Os famosos sapatos bicolores. Foto: Daniel Camara.
O aposentado Lauro José Avellar, de 73 anos, irmão de Teresinha, explica que tão tradicional quanto as mercadorias era a figura do pai na porta, simpático e comprometido.
“Logo depois que o senhor José Ferraro, que gerenciava a Schettini, morreu, foi a esposa dele, dona Nina, que passou a tocar o negócio, com o auxílio do meu pai. Ela é minha madrinha de crisma e nunca fez e nem precisou fazer liquidação na loja. O nome da casa vendia os sapatos”.

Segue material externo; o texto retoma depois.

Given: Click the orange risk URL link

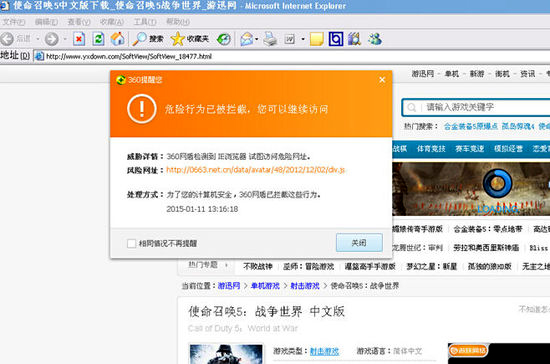Looking at the screenshot, I should (x=255, y=170).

O carinho entre as famílias era inquestionável. A secretária Isabel Pereira Weinschutz, filha de Teresinha, lembra da surpresa que foi receber de dona Nina um bolo em comemoração à sua primeira comunhão. “A filha dela, Lilita, era doceira de primeira. Eu e minhas irmãs fomos pra igreja e, quando chegamos em casa, havia aquele baita bolo!”, exprime ela.
Também especiais eram o Natal e o aniversário de Isabel. Segundo ela, era nessas épocas que o avô lhe comprava sapatos da Schettini. “Meu avô era meu padrinho de batismo. Além de prestigiá-lo, as compras eram uma forma de ajudá-lo a ganhar comissão. Quando fiz 15 anos ganhei um bicolor e usei durante muito tempo. Fazia sucesso entre as amigas”.
Para o alto e avante
Na companhia de bons ventos, foi no fim do século XIX que a Sapataria Schettini lançou sua âncora e fez de Petrópolis seu barco fixo. A comerciante Cristina Ferraro, neta de dona Nina, explica que, no início, a fabricação dos calçados era feita manualmente numa espécie de oficina.
“Meu avô, João Ferraro, veio da Itália com o tio, Miguel Schettini, que foi quem fundou o negócio. Anos depois veio a minha avó, Giovannina Ferraro, mas ela ficou viúva muito cedo, na faixa dos 30 anos, com quatro filhos. Ela passou a gerenciar a Sapataria e foi quem fez o nome da loja que atingiu 100 anos, com ela ainda viva”.
Além da admiração que guarda pela figura da avó, Cristina preserva também um par de sapatos boneca em verniz da Schettini, usados por ela quando criança, e algumas lições. “Amo sapatos. Cresci no meio deles e se tem uma coisa que aprendi com minha tia Lilita é que é possível conhecer um homem pelo calçado. Se você parar para analisar vai ver que é verdade!”, ri Cristina.
Uma outra memória que a petropolitana zela com carinho é o tradicional cafezinho da Dona Nina das três horas. “Descia uma arrumadeira lá de casa, localizada em cima da loja, com uma bandeja: cafezinho, bolo que minha mãe e minha tia faziam, biscoitinhos. A sapataria virava uma sala de visitas para as amigas dela e clientes”.
E foi assim, encarando os caminhos trilhados com leveza, que a Sapataria Schettini fez de Petrópolis seu cais: um porto seguro para libertar-se das amarras, receber passageiros e seguir em frente.